多巴胺对海马神经元树突和突触形态的调节作用

Effects of dopamine on morphology of the dendrites and synapses in hippocampal neurons

为探讨多巴胺(dopamine,DA)对海马神经元树突和突触形态的影响及其机制,用体外培养10 d的海马神经细胞DA(0.1μmol/L~10 mmol/L)处理1 h,用绿色荧光标记突触前Syn1,红色荧光标记树突上F-actin,分别显示突触前和突触后树突棘位点,红绿色叠加的黄色区域标示突触.结果表明:1~100μmol/L DA显著增加神经元树突棘和突触密度,该作用可被I类DA受体(DR1)拮抗剂SCH23390或ERK1/2抑制剂U0126预处理消除;10 mmol/L DA显著降低树突棘和突触密度,DR2拮抗剂Sulpride或p38抑制剂消除该抑制作用;同时,1μmol/L的DA显著上调海马神经元DR1蛋白表达,而10 mmol/L的DA上调DR2蛋白表达.以上结果提示,DA对海马神经元树突和突触密度的影响是和剂量有关的双重作用,生理范围的DA浓度经DR1介导的ERK1/2信号通路促进树突棘和突触形成,而DR2介导高剂量DA对树突棘和突触形成的抑制作用,p38信号通路可能参与这一过程.

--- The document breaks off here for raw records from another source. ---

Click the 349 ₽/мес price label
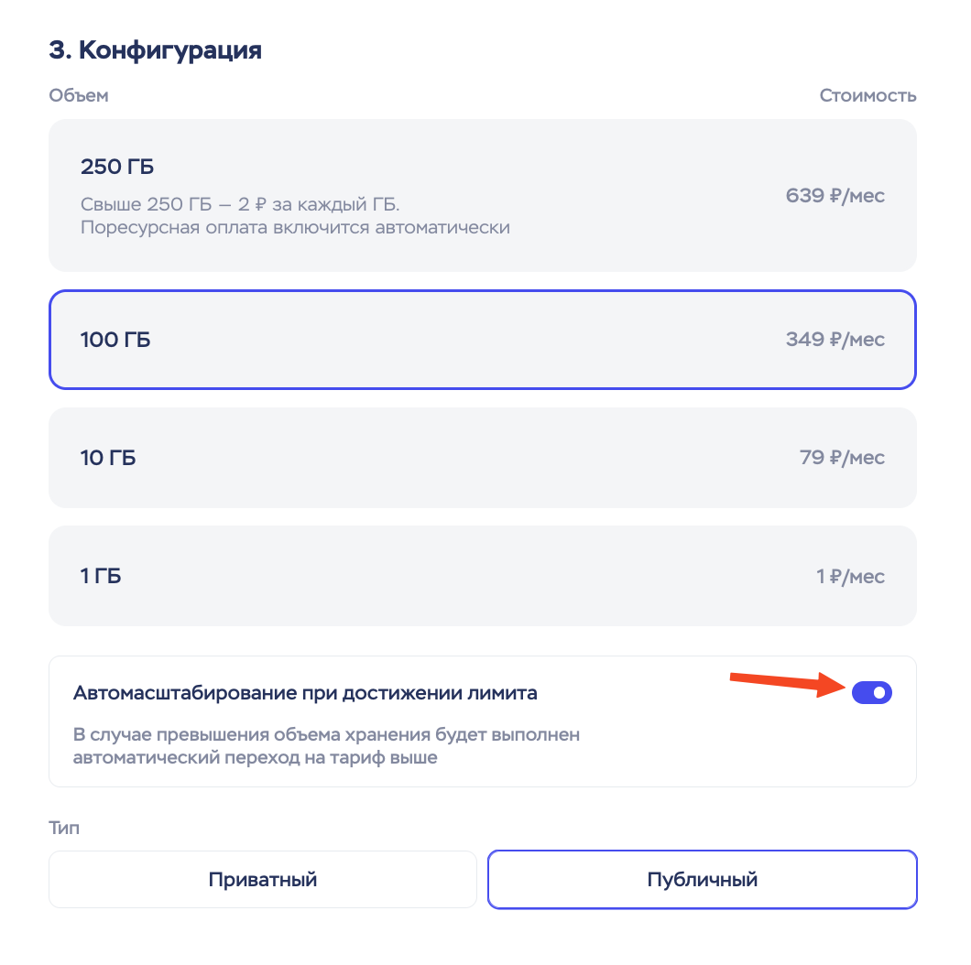The image size is (971, 965). pos(835,340)
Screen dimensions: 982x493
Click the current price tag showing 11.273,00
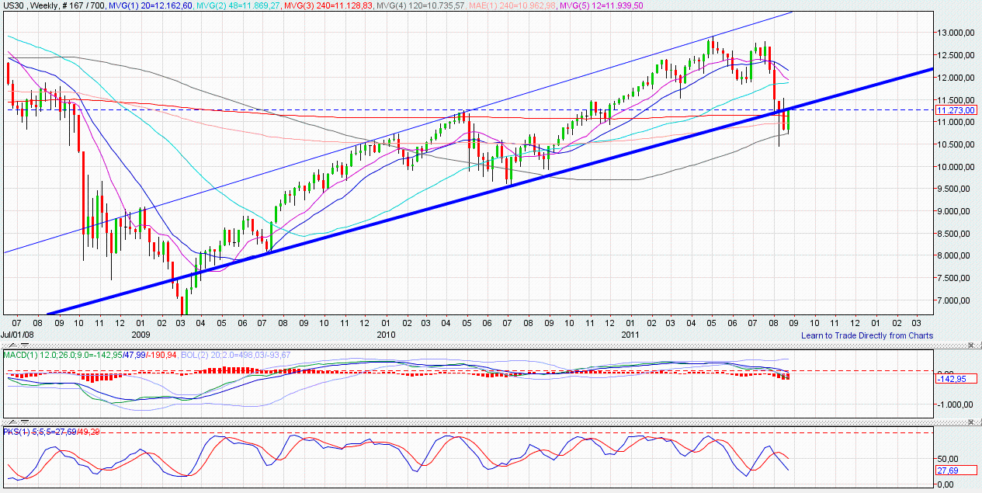click(x=955, y=110)
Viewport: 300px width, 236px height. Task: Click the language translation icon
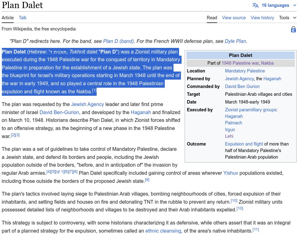[255, 5]
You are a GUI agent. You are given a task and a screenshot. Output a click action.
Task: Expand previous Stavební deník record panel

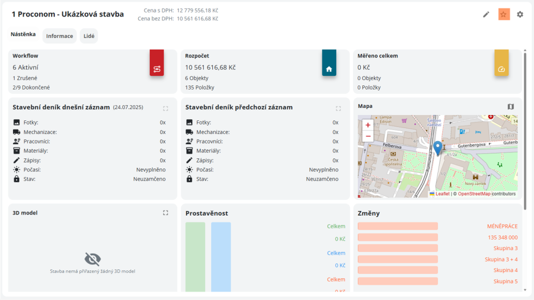[338, 108]
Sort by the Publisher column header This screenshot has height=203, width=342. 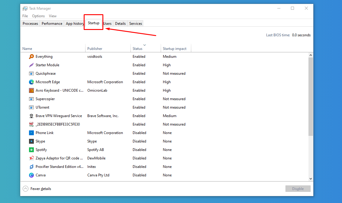[95, 48]
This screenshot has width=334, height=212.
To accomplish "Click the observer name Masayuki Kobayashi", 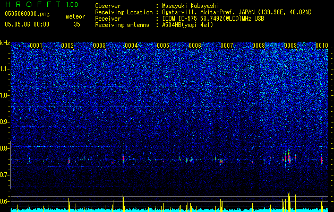I will pyautogui.click(x=191, y=6).
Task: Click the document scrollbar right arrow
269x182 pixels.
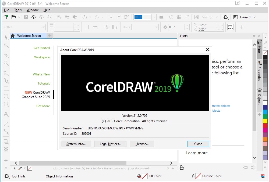Action: pyautogui.click(x=171, y=163)
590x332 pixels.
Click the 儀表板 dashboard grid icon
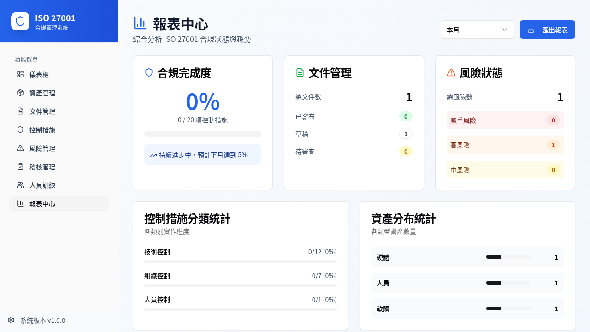[x=20, y=74]
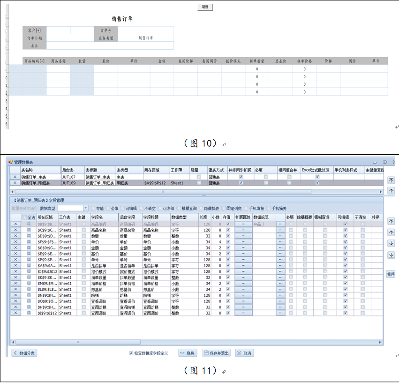Delete the 商品名称 field row via X icon

(15, 230)
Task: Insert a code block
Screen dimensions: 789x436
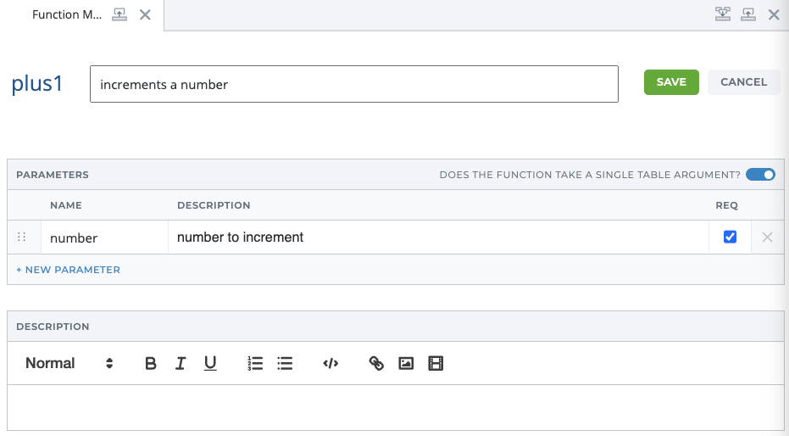Action: (331, 364)
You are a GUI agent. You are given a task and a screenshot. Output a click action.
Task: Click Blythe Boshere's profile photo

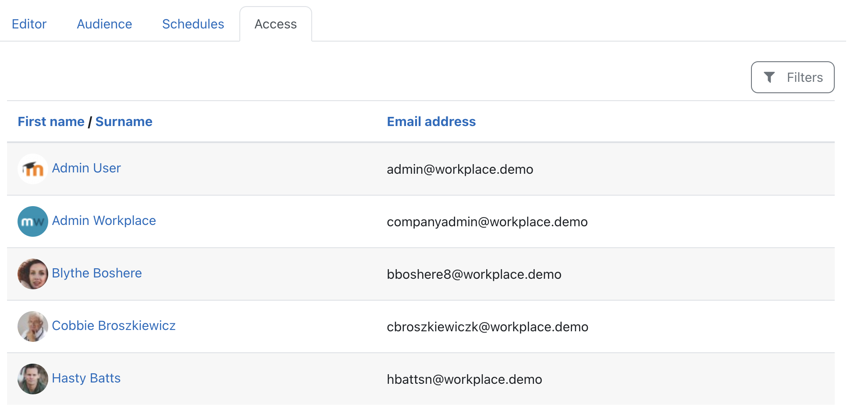pos(32,274)
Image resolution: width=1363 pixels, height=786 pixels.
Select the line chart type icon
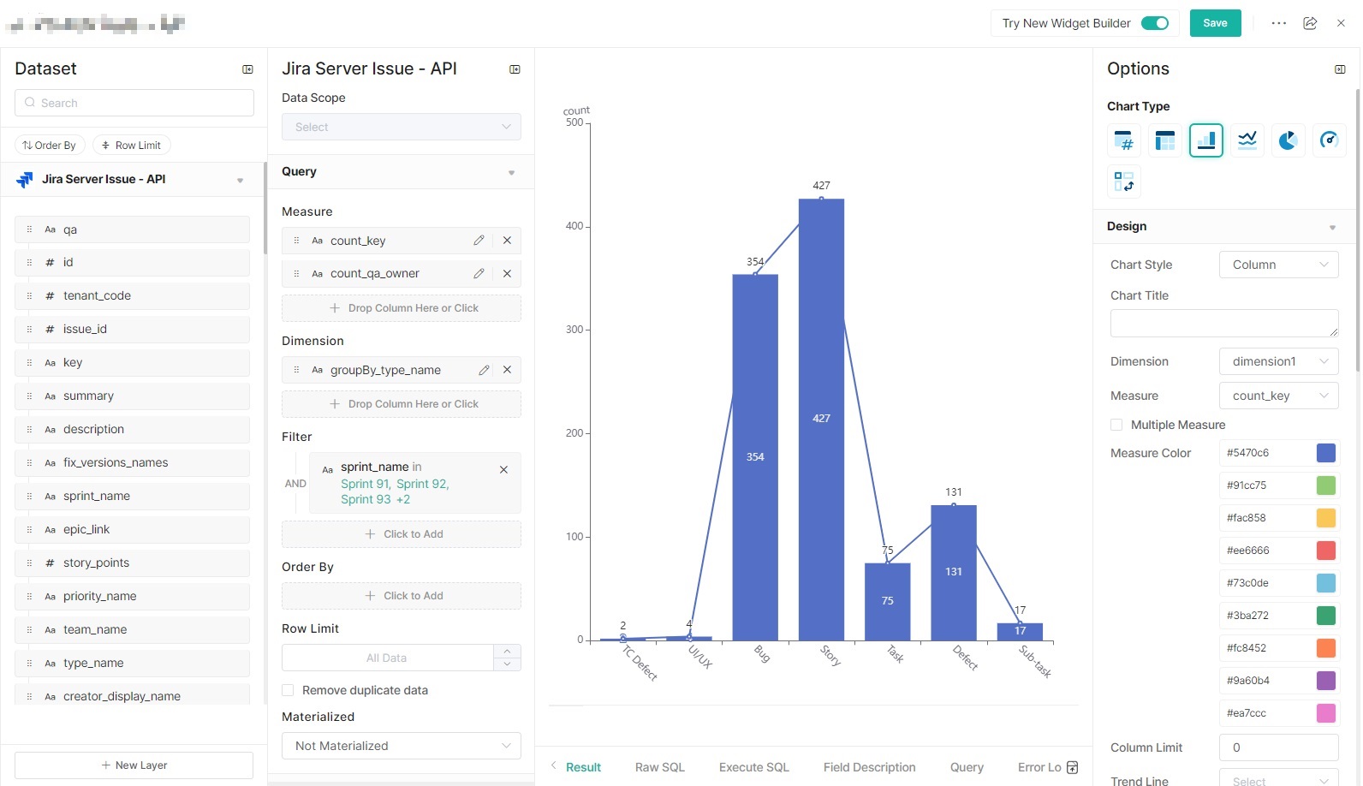[1247, 140]
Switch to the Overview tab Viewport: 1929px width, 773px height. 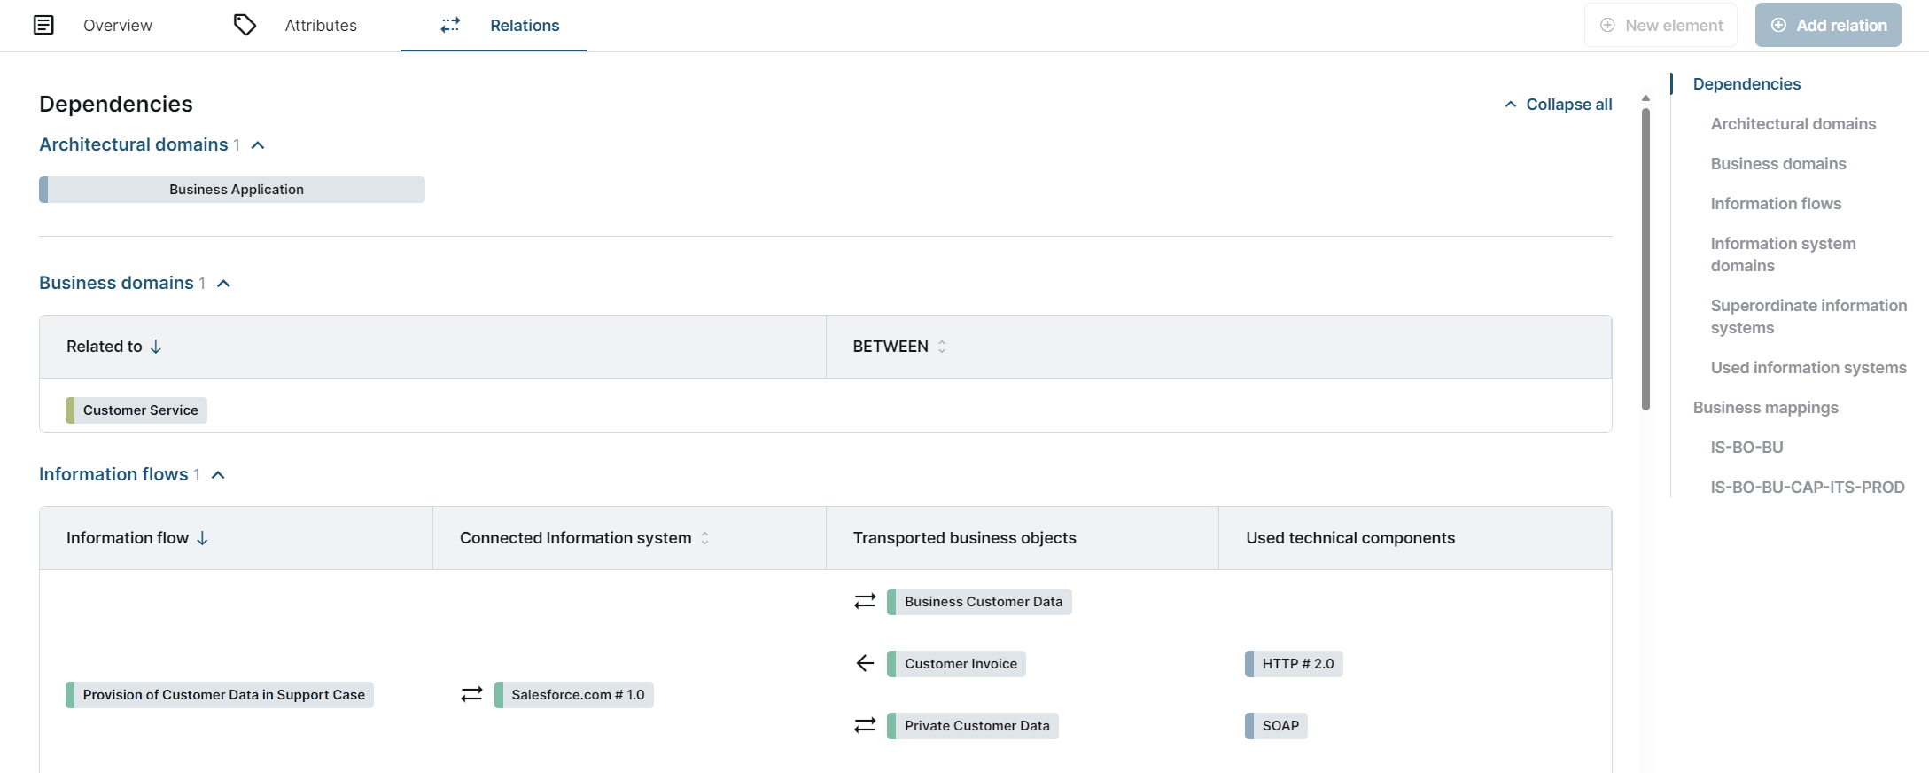coord(117,26)

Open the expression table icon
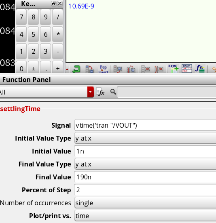coord(186,69)
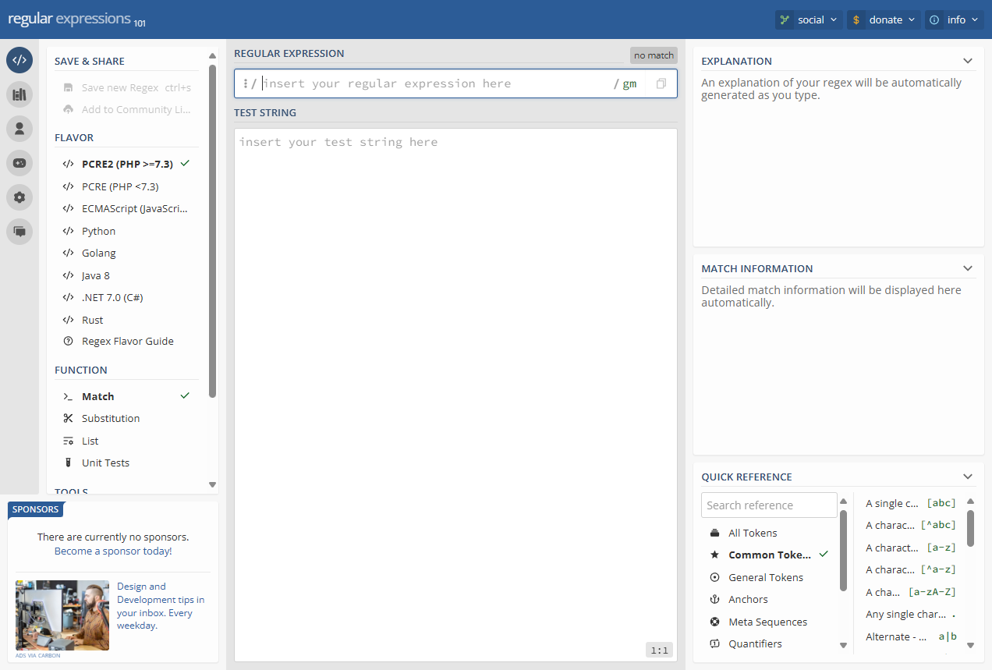The height and width of the screenshot is (670, 992).
Task: Choose the Substitution function
Action: (x=111, y=418)
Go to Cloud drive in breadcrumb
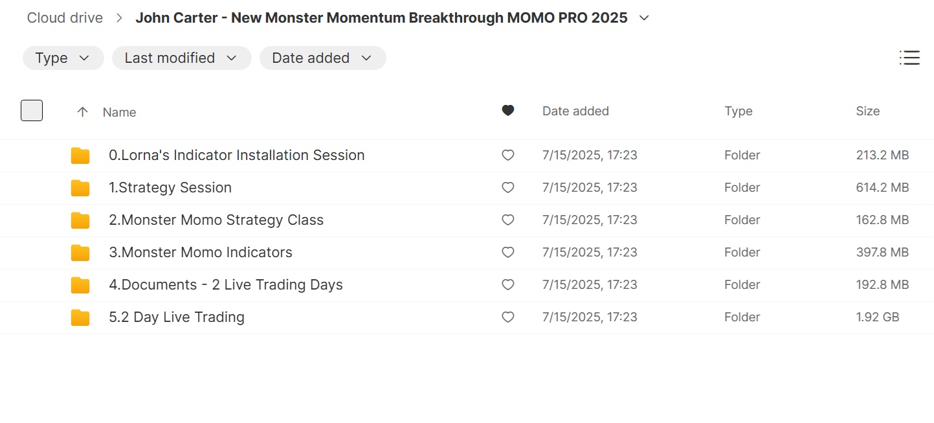Image resolution: width=934 pixels, height=423 pixels. pyautogui.click(x=65, y=18)
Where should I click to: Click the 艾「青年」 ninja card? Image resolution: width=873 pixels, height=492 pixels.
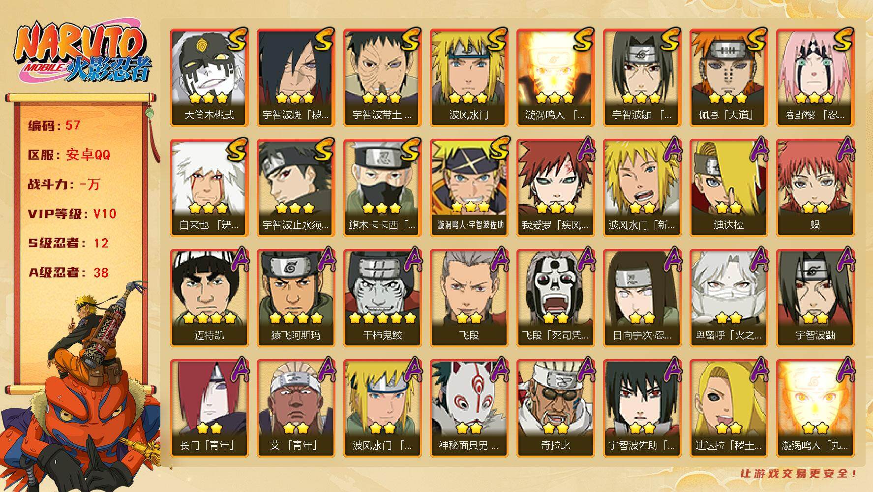click(x=296, y=408)
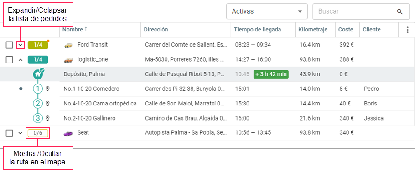
Task: Expand the Ford Transit order list
Action: click(20, 45)
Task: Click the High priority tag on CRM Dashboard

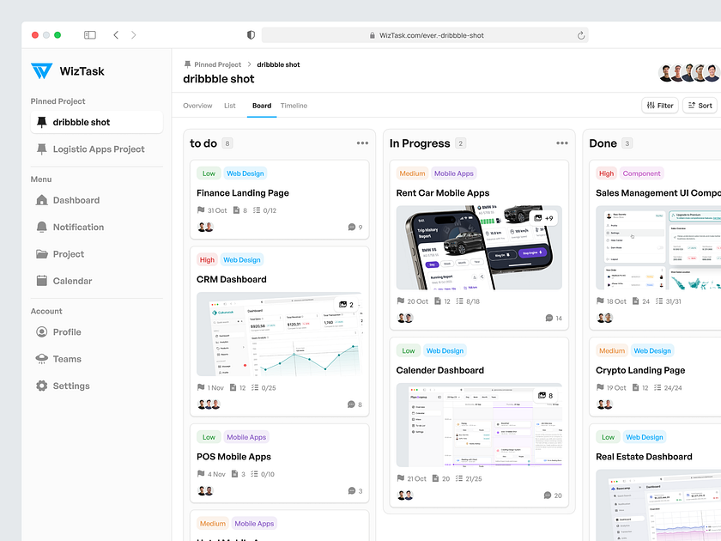Action: [x=206, y=259]
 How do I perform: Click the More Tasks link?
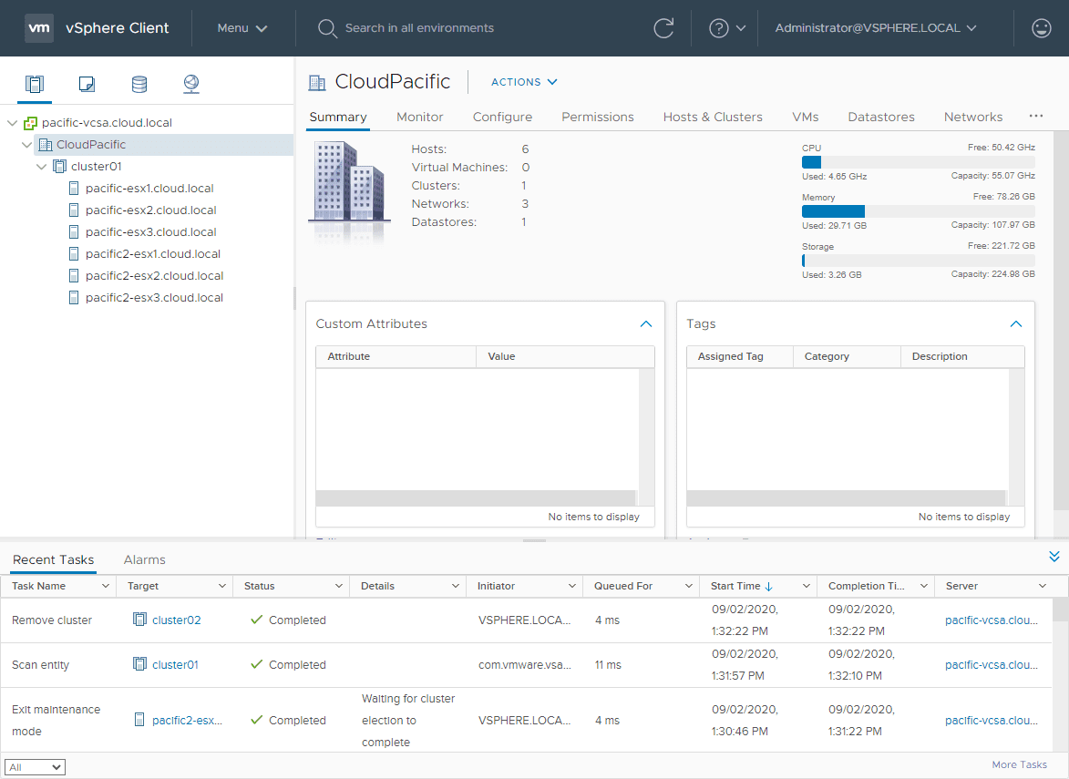tap(1019, 764)
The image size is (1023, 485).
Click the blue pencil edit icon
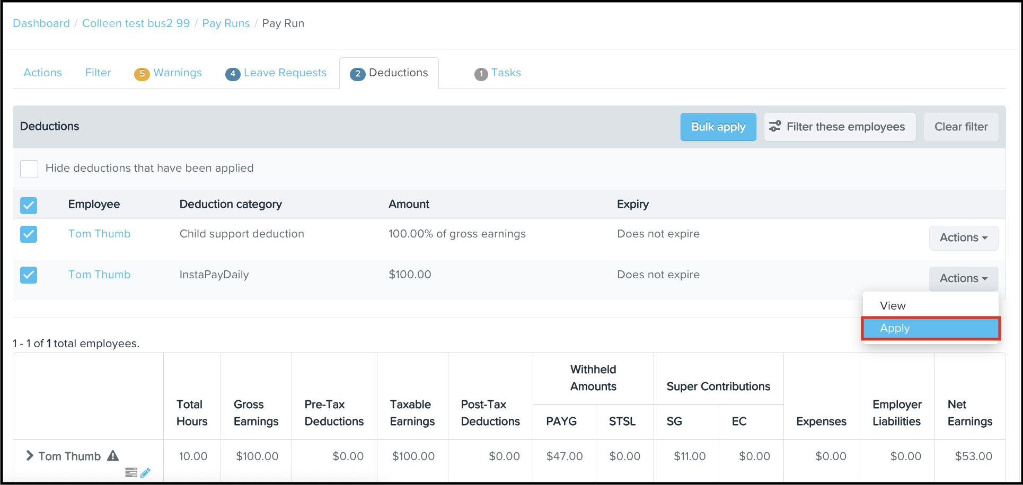[145, 472]
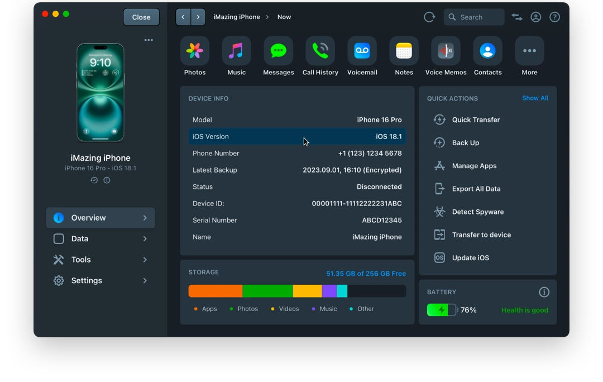The width and height of the screenshot is (603, 382).
Task: Open Voice Memos icon
Action: [446, 51]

It was aimed to investigate the effects of dopamine(DA)on the morphology of dendrites and synapses in hippocampal neurons and underlying mechanisms.The hippocampal cultured in vitro for 10 days was treated by DA(0.1μmol/L~10 mmol/L)for 1 h,respectively.Syn1 on the pre-synapse was labeled with green fluorescence,F-actin on dendrites was labeled with red fluorescence,and the sites of synapses and dendritic spines were displayed,respectively.These results showed that DA at 1~100μmol/L significantly increased the densities of dendritic spines and synapses,which could be eliminated by pretreatment with DA receptor type I(DR1)antagonist SCH23390 or ERK1/2 inhibitor U0126.DA at 10 mmol/L significantly reduced the densities of dendritic spines and synapses,which could be eliminated by DR2 antagonist Sulpride or p38 inhibitor SB203,580.Furthermore,DA at 1μmol/L significantly upregulated DR1 protein expression,while DA at 10 mmol/L upregulated DR2 protein expression in hippocampal neurons.These results suggested that DA dose-dependent bidirectionally regulated the formation of dendrites and synapses in hippocampal neurons.Physiological dose of DA promoted the formation of dendritic spines and synapses through DR1-mediated ERK1/2 signaling pathway,while DR2 mediated the inhibitory effect of high dose of DA on dendritic spines and synapses,in which p38 signaling pathway was involved.